The keel was laid 28 August 1938 in the Gdynia Shipyard. Most of the elements were produced by Świętochłowice-based Zgoda Steel Works, while minor parts were purchased from other contractors in Poland and the United Kingdom. The works continued as planned and launching was scheduled for mid-September 1939. However, on 1 September 1939 Germany invaded Poland starting World War II. As the Polish-German border was only a dozen or so kilometres from Gdynia, the shipyard was almost on the front line. Because of that, it was decided to launch the ship prematurely on 8 September 1939, in order to block the slipway in case the shipyard came under German control.

Following the German takeover of Gdynia, the ship was remodelled and drafted into the German marine, eventually renamed in May 1941 to "Westpreussen". The ship was moved from port to port, eventually docking in Königsberg, where it was seized by the advancing Red Army.

The further fate of the ship was long unknown.
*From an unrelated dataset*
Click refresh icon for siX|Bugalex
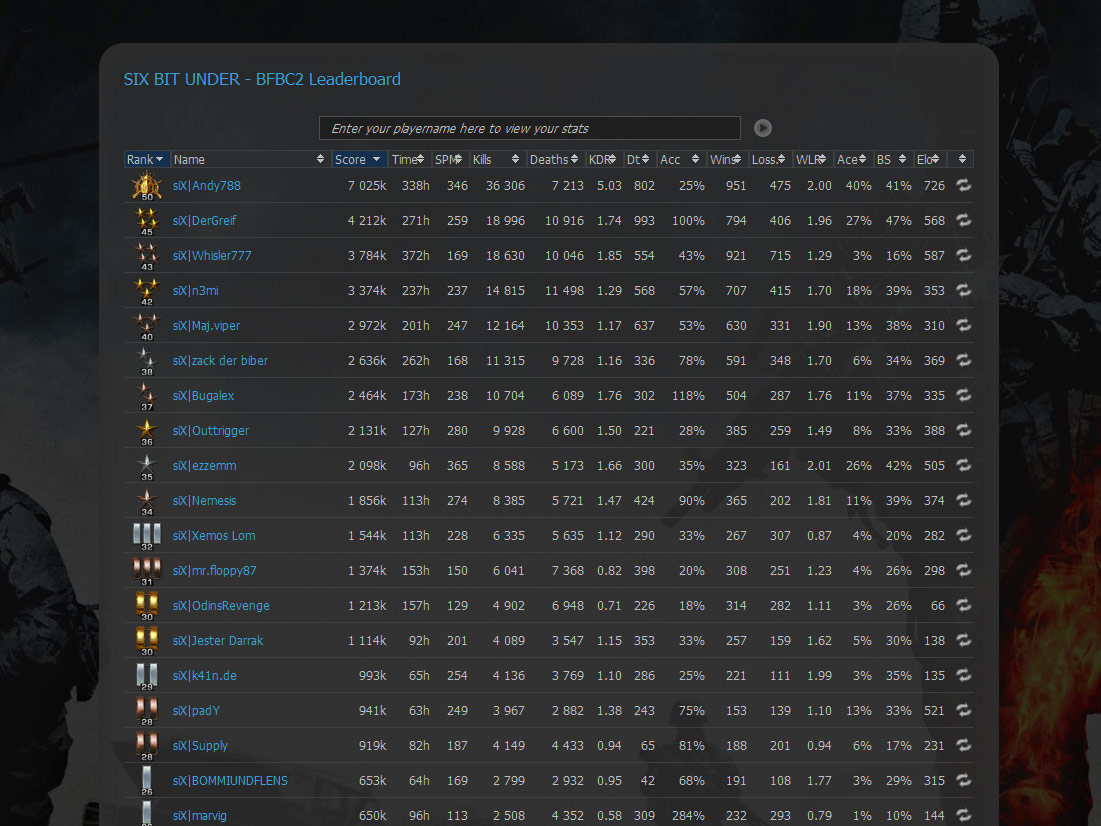 click(963, 395)
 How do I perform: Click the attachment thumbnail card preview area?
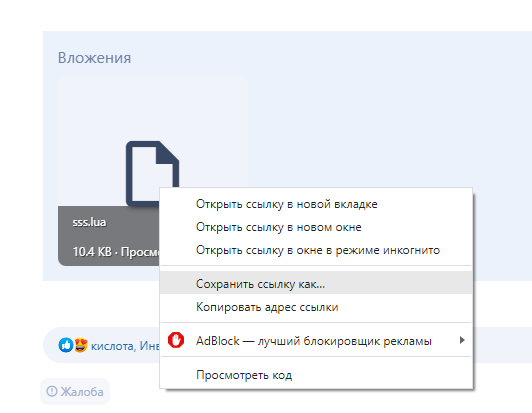[153, 141]
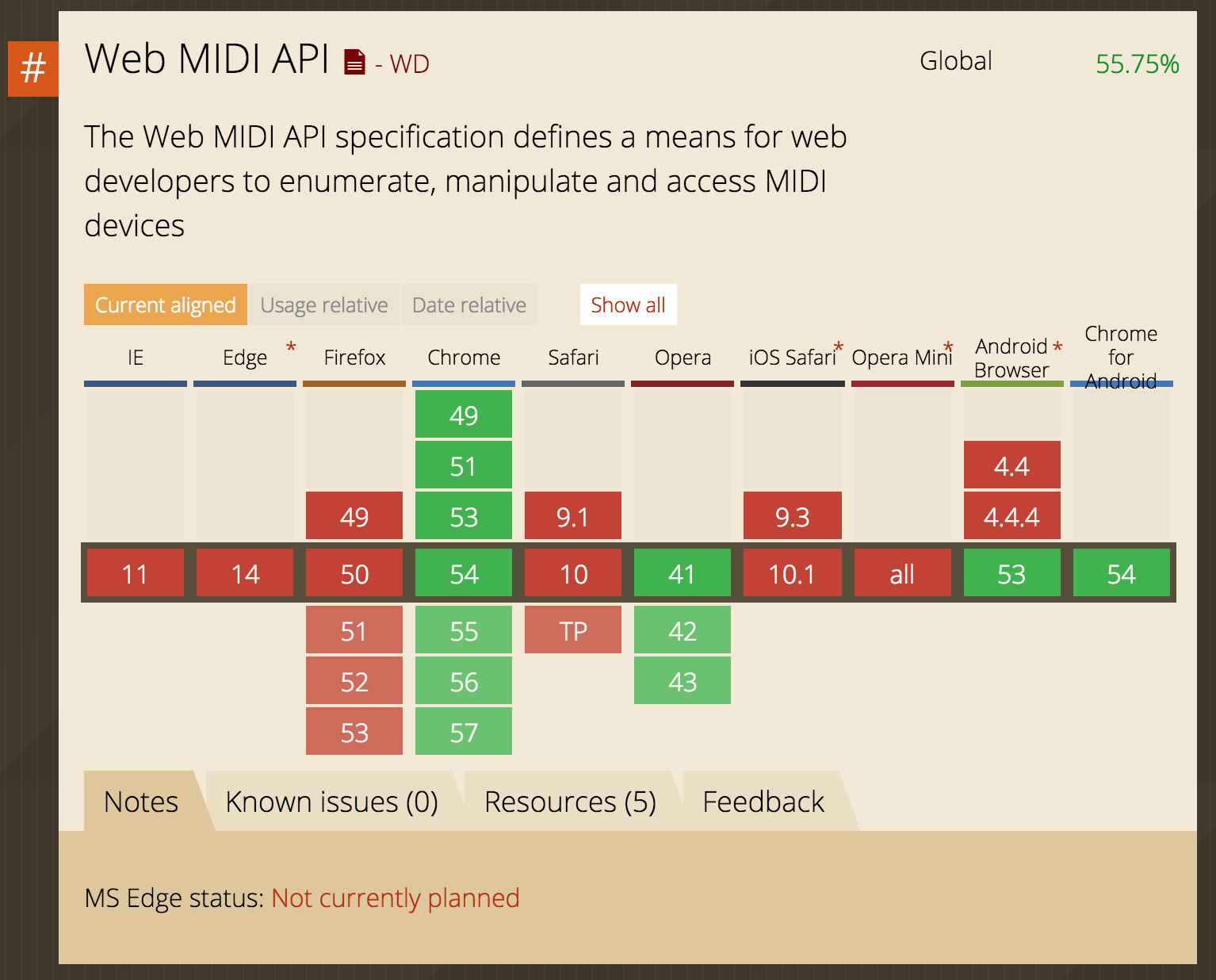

She was not returned to Poland after the war and no trace of her has been found in German archives. An investigation intended to find the ship was carried out in the 1980s by Polish Television. It was discovered that the ship was reworked by the Soviets in 1958 to be a part of the Kaliningrad fishing fleet, and renamed "Ingul (ИНГУЛ)". The ship was in operation until June 1970, when it was recalled and eventually scrapped.